YOUR ASSIGNMENT
Repeat the whole listing exactly, leaving nothing out.

GIVEN DATA
○ ○ ○ ○
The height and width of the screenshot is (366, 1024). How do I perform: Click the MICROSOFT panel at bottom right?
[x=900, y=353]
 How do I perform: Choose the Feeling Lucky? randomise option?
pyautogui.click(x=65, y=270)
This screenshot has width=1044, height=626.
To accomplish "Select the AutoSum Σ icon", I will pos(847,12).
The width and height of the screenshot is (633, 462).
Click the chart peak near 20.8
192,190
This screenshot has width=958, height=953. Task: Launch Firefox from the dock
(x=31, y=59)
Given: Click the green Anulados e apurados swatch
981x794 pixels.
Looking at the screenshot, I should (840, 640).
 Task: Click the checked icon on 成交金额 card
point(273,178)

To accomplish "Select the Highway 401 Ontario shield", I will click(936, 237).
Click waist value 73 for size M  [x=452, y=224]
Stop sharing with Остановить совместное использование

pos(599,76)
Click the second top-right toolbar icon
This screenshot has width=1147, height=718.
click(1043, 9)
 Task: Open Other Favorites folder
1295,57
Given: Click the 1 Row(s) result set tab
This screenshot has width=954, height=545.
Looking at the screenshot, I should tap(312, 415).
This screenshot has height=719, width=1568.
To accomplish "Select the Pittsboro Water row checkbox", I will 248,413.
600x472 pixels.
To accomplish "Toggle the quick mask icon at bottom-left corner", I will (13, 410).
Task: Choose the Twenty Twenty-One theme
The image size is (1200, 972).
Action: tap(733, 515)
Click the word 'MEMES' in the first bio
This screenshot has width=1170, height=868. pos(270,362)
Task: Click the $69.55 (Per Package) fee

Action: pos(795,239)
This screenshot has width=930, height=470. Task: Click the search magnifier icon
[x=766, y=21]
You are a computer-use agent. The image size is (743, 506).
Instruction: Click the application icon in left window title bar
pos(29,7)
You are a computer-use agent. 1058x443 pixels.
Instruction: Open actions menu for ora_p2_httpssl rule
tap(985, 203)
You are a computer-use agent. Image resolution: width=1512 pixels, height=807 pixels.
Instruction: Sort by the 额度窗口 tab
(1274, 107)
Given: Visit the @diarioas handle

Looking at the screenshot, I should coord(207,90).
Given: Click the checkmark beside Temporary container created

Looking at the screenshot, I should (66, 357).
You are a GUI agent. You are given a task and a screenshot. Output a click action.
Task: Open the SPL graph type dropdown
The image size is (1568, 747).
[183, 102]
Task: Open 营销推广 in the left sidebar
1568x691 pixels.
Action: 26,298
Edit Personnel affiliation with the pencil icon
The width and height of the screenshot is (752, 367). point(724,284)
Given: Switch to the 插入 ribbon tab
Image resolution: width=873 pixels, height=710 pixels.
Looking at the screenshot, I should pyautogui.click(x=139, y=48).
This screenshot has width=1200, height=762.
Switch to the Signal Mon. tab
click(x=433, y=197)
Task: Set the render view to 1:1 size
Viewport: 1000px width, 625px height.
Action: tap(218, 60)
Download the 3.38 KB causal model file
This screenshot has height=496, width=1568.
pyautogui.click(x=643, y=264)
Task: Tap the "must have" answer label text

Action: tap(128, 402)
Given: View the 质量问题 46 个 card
○ ○ ○ ○
ANSWER SECTION
The height and width of the screenshot is (366, 1024). How do I perform: Click the MICROSOFT panel at bottom right?
[x=900, y=353]
 How do I perform: Choose the Feeling Lucky? randomise option?
pyautogui.click(x=65, y=270)
This screenshot has width=1044, height=626.
To accomplish "Select the AutoSum Σ icon", I will pos(847,12).
The width and height of the screenshot is (633, 462).
Click the chart peak near 20.8
192,190
This screenshot has width=958, height=953. Task: Launch Firefox from the dock
(x=31, y=59)
Given: Click the green Anulados e apurados swatch
981x794 pixels.
Looking at the screenshot, I should (840, 640).
 Task: Click the checked icon on 成交金额 card
point(273,178)

To accomplish "Select the Highway 401 Ontario shield", I will click(936, 237).
Click waist value 73 for size M  [x=452, y=224]
Stop sharing with Остановить совместное использование

pos(599,76)
Click the second top-right toolbar icon
This screenshot has width=1147, height=718.
click(1043, 9)
 Task: Open Other Favorites folder
1295,57
Given: Click the 1 Row(s) result set tab
This screenshot has width=954, height=545.
Looking at the screenshot, I should tap(312, 415).
This screenshot has height=719, width=1568.
To accomplish "Select the Pittsboro Water row checkbox", I will 248,413.
600x472 pixels.
To accomplish "Toggle the quick mask icon at bottom-left corner", I will (13, 410).
Task: Choose the Twenty Twenty-One theme
The image size is (1200, 972).
Action: tap(733, 515)
Click the word 'MEMES' in the first bio
This screenshot has width=1170, height=868. pos(270,362)
Task: Click the $69.55 (Per Package) fee

Action: pos(795,239)
This screenshot has width=930, height=470. Task: Click the search magnifier icon
[x=766, y=21]
You are a computer-use agent. The image size is (743, 506).
Instruction: Click the application icon in left window title bar
pos(29,7)
You are a computer-use agent. 1058x443 pixels.
Instruction: Open actions menu for ora_p2_httpssl rule
tap(985, 203)
You are a computer-use agent. Image resolution: width=1512 pixels, height=807 pixels.
Instruction: Sort by the 额度窗口 tab
(1274, 107)
Given: Visit the @diarioas handle

Looking at the screenshot, I should coord(207,90).
Given: Click the checkmark beside Temporary container created

Looking at the screenshot, I should (66, 357).
You are a GUI agent. You are given a task and a screenshot. Output a click action.
Task: Open the SPL graph type dropdown
The image size is (1568, 747).
[183, 102]
Task: Open 营销推广 in the left sidebar
1568x691 pixels.
Action: 26,298
Edit Personnel affiliation with the pencil icon
The width and height of the screenshot is (752, 367). point(724,284)
Given: Switch to the 插入 ribbon tab
Image resolution: width=873 pixels, height=710 pixels.
Looking at the screenshot, I should pyautogui.click(x=139, y=48).
This screenshot has width=1200, height=762.
Switch to the Signal Mon. tab
click(x=433, y=197)
Task: Set the render view to 1:1 size
Viewport: 1000px width, 625px height.
Action: tap(218, 60)
Download the 3.38 KB causal model file
This screenshot has height=496, width=1568.
pyautogui.click(x=643, y=264)
Task: Tap the "must have" answer label text

Action: tap(128, 402)
Given: View the 质量问题 46 个 card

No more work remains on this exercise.